Further modification: FITC was added to the c-terminal of the peptide to analyze the intracellular distribution in cancer cells. Doxorubicin was added to the c-terminal of the peptide to analyze the drug sensitivity of doxorubicin (chemotherapy drug).

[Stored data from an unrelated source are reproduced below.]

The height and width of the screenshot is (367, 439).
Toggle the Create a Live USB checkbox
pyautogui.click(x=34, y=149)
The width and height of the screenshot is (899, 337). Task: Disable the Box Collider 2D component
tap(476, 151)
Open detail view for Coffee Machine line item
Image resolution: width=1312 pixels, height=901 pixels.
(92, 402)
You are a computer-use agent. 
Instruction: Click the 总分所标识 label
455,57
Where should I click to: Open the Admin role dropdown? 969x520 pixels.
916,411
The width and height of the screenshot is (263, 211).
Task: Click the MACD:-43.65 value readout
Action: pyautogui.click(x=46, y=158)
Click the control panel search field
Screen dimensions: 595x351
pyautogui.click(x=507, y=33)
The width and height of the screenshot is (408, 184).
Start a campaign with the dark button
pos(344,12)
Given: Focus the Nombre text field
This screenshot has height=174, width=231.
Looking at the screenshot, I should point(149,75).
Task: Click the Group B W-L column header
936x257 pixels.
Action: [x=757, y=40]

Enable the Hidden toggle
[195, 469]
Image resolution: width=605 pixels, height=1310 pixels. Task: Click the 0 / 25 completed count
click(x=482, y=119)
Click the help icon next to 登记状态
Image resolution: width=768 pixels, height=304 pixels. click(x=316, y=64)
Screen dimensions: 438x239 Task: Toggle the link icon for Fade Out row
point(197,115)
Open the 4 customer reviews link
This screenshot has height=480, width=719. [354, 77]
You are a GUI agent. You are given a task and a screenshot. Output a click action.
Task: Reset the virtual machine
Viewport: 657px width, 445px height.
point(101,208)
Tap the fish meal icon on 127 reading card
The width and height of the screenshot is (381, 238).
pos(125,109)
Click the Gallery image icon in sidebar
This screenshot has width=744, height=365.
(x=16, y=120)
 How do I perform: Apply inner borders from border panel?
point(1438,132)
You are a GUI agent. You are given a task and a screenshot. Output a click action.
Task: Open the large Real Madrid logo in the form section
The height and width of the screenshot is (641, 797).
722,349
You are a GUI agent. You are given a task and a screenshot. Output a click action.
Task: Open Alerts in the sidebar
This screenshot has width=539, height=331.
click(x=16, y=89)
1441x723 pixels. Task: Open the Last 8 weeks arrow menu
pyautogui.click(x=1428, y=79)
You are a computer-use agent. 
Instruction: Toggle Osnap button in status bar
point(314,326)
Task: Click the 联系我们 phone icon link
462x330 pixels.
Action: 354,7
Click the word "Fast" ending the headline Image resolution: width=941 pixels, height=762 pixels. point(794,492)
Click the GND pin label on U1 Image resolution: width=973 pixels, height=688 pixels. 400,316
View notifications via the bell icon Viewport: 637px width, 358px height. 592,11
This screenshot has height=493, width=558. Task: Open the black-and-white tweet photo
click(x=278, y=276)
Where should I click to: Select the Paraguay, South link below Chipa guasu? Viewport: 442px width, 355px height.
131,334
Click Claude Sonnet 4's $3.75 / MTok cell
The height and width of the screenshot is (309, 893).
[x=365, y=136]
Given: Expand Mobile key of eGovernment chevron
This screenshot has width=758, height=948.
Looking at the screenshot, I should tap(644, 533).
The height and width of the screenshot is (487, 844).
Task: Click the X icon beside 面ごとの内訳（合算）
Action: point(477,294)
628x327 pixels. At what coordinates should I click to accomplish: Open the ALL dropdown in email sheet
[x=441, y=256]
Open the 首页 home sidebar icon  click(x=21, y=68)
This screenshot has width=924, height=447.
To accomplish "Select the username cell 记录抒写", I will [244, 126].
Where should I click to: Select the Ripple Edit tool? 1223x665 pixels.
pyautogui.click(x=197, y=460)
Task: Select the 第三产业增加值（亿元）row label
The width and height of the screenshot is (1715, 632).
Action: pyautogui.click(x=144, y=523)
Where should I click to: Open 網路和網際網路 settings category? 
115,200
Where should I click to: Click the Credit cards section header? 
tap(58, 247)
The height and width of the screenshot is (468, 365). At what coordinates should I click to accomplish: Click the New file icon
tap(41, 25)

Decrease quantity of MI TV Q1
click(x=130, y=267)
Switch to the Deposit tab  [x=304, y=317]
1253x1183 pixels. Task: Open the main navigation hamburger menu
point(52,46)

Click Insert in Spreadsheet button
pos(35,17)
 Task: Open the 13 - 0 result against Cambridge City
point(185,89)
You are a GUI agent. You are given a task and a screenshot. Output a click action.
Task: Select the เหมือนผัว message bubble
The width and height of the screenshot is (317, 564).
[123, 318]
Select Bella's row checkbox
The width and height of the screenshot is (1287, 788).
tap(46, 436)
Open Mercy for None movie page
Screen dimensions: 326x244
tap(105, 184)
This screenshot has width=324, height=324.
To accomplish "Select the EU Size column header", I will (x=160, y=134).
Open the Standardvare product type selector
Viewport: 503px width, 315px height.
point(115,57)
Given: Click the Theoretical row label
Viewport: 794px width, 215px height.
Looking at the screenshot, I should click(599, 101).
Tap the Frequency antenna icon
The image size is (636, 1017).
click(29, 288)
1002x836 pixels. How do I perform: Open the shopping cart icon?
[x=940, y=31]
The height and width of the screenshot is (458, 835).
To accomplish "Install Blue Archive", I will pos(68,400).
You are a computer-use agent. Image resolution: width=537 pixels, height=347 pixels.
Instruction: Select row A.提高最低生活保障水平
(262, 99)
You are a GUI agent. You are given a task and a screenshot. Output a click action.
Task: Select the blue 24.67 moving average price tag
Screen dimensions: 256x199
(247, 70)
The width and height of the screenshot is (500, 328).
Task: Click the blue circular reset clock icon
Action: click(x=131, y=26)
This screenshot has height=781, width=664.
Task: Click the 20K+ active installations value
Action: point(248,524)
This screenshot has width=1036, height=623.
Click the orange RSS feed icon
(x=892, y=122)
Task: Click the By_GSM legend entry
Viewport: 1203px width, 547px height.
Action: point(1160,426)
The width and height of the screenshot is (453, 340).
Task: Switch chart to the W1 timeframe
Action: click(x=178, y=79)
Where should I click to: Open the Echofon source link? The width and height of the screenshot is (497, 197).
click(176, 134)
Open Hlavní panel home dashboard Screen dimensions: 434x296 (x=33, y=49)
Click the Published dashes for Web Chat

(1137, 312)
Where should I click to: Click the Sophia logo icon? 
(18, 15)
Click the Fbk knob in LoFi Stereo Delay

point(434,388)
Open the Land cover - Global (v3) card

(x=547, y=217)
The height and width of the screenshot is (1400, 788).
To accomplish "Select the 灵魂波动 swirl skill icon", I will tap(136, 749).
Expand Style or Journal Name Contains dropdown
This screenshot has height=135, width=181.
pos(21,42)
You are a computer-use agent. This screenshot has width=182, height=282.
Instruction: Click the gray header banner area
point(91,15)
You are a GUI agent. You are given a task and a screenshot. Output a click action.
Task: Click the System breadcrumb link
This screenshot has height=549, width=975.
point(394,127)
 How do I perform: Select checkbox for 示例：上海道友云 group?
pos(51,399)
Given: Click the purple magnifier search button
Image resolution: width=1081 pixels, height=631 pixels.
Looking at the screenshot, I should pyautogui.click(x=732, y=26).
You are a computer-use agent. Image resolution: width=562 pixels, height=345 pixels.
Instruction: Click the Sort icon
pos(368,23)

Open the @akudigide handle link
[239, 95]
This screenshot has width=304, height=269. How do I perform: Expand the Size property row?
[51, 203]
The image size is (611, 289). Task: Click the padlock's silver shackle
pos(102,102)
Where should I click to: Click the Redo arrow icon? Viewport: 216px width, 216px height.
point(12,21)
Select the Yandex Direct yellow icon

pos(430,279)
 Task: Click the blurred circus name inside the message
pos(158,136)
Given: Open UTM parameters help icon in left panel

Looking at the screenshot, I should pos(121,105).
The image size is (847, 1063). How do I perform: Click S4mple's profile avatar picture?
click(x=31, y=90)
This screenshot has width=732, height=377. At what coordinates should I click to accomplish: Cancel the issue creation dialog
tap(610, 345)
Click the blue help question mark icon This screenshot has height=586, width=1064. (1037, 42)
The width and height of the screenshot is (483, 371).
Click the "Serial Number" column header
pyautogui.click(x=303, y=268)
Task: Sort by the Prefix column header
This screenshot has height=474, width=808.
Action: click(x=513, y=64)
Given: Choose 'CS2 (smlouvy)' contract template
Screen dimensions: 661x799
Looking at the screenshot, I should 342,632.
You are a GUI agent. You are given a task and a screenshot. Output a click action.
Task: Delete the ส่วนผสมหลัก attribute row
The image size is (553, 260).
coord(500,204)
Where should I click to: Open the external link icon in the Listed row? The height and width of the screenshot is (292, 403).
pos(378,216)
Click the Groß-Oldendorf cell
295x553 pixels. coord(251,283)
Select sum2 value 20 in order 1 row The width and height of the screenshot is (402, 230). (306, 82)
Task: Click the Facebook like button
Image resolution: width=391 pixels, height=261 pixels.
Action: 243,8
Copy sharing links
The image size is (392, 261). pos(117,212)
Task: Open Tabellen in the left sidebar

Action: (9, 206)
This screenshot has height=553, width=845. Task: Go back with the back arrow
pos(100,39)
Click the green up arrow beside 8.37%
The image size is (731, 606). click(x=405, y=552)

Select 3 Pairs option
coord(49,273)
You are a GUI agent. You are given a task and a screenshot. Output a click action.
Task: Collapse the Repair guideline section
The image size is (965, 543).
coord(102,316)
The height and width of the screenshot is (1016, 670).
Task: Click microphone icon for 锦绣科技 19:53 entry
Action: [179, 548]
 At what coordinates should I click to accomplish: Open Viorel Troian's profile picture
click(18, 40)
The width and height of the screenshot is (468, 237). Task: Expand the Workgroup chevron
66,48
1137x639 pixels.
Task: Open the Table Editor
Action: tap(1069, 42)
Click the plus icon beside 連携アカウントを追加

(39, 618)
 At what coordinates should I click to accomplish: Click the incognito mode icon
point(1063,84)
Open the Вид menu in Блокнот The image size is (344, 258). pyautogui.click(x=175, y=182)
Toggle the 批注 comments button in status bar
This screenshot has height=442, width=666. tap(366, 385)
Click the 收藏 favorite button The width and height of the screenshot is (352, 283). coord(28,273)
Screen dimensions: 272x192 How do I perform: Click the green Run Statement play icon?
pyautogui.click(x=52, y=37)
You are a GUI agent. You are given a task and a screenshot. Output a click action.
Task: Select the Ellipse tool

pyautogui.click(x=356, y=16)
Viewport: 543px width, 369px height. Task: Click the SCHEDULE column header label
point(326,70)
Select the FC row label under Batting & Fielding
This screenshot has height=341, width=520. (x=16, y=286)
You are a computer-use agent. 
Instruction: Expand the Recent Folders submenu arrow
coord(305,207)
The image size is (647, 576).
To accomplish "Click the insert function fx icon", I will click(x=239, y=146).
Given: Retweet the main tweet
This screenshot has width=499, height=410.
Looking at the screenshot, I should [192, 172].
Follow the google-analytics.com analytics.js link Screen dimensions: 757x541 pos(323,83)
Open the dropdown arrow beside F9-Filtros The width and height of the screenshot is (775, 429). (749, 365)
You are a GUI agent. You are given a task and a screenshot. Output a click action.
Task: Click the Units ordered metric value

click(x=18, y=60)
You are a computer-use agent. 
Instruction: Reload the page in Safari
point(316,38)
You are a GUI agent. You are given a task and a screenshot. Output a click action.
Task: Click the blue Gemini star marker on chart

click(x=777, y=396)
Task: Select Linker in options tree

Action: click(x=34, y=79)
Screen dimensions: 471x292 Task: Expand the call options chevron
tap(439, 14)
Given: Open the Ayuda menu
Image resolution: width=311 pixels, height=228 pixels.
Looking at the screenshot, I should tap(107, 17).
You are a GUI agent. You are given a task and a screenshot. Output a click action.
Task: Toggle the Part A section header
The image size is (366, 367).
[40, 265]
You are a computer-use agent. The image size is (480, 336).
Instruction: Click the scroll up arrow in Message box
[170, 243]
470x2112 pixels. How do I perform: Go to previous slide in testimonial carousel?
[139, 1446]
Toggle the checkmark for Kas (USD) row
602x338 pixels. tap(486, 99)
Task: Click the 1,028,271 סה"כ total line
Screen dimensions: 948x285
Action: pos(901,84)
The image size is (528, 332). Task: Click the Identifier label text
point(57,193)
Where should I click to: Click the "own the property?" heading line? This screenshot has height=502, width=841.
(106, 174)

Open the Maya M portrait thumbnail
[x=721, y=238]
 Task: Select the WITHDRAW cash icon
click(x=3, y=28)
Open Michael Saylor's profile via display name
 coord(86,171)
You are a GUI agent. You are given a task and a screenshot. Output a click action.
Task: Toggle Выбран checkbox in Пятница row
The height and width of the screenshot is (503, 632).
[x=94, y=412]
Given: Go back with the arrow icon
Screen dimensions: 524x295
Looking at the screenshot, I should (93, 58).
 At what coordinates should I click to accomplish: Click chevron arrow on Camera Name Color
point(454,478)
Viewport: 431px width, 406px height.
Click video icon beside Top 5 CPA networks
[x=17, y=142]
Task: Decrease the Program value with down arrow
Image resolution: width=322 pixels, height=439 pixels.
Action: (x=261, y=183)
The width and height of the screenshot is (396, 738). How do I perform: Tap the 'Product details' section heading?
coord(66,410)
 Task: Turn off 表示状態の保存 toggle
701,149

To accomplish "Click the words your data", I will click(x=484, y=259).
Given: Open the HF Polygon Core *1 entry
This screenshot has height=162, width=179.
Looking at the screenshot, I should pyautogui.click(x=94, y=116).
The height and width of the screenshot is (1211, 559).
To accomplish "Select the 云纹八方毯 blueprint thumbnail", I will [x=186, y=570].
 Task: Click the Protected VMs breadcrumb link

Experimentally, colorimetric MTT metabolic (cytotoxicity) assay validated cell viability of ~40 mM MV1 and MV2. FITC confocal microscopy presented the highest internalization and transfection efficacy at 40 mM MV1. RT-PCR assay reported the lowest band intensity quantification at CYP1A1 siRNA (20µM) + 40 mM MV1 (0.2 pdu, normalized). We believe the integration of both literature and results can be compatible for teams devising synthetic construct to cell line-specific drug delivery via modification of affinity peptide and conjugation of sensitivity-inducing agents.


In 2019, a paper is published about the efficiency of fusion peptides for intracellular delivery of therapeutic antibodies.

<Reference> Gaston, J., Maestrali, N., Lalle, G., Gagnaire, M., Masiero, A., Dumas, B., Dabdoubi, T., Radošević, K., Berne, P.-F. Intracellular delivery of therapeutic antibodies into specific cells using antibody-peptide fusions (2019) Scientific Reports, 9 (1), art. no. 18688,


In this paper, the authors investigated various fusion peptides for their efficiency.


Name CPP_length Properties Net_charge CPP_Sequence

Pep-1 21 Amphipathic 3 KETWWETWWTEWSQPKKKRKV

TAT 11 Cationic 8 YGRKKRRQRRR

PEPth 12 Cationic 5 VKKKKIKAEIKI

aurein 1.2 13 Amphipathic 1 GLFDIIKKIAESF

MTS 17 Hydrophobic 0 KGEGAAVLLPVLLAAPG

GFWFG 5 Hydrophobic 0 GFWFG 31


Above peptides are attached to different positions of antibody (N-terminal of light or heavy chain, C-terminal of light or heavy chain, hinge region of heavy chain) and the antibody yield and efficiency of delivery were investigated. The result showed Pep-1 and PEPth were best when attached to C-terminal of light chain or hinge region.

We believe this study can be useful for teans who wants to design a fusion peptide to deliver an anitbody into the cell.

References

1: Yu W, Zhan Y, Xue B, Dong Y, Wang Y, Jiang P, Wang A, Sun Y, Yang Y. Highly efficient cellular uptake of a cell-penetrating peptide (CPP) derived from the capsid protein of porcine circovirus type 2. J Biol Chem. 2018 Sep 28;293(39):15221-15232.

2. Gaston, J., Maestrali, N., Lalle, G., Gagnaire, M., Masiero, A., Dumas, B., Dabdoubi, T., Radošević, K., Berne, P.-F. Intracellular delivery of therapeutic antibodies into specific cells using antibody-peptide fusions (2019) Scientific Reports, 9 (1), art. no. 18688

3. Lee HS, Park CB, Kim JM, Jang SA, Park IY, Kim MS, Cho JH, Kim SC. Mechanism of anticancer activity of buforin IIb, a histone H2A-derived peptide. Cancer Lett. 2008 Nov 18;271(1):47-55. doi: 10.1016/j.canlet.2008.05.041. Epub 2008 Jul 9. PMID: 18617323.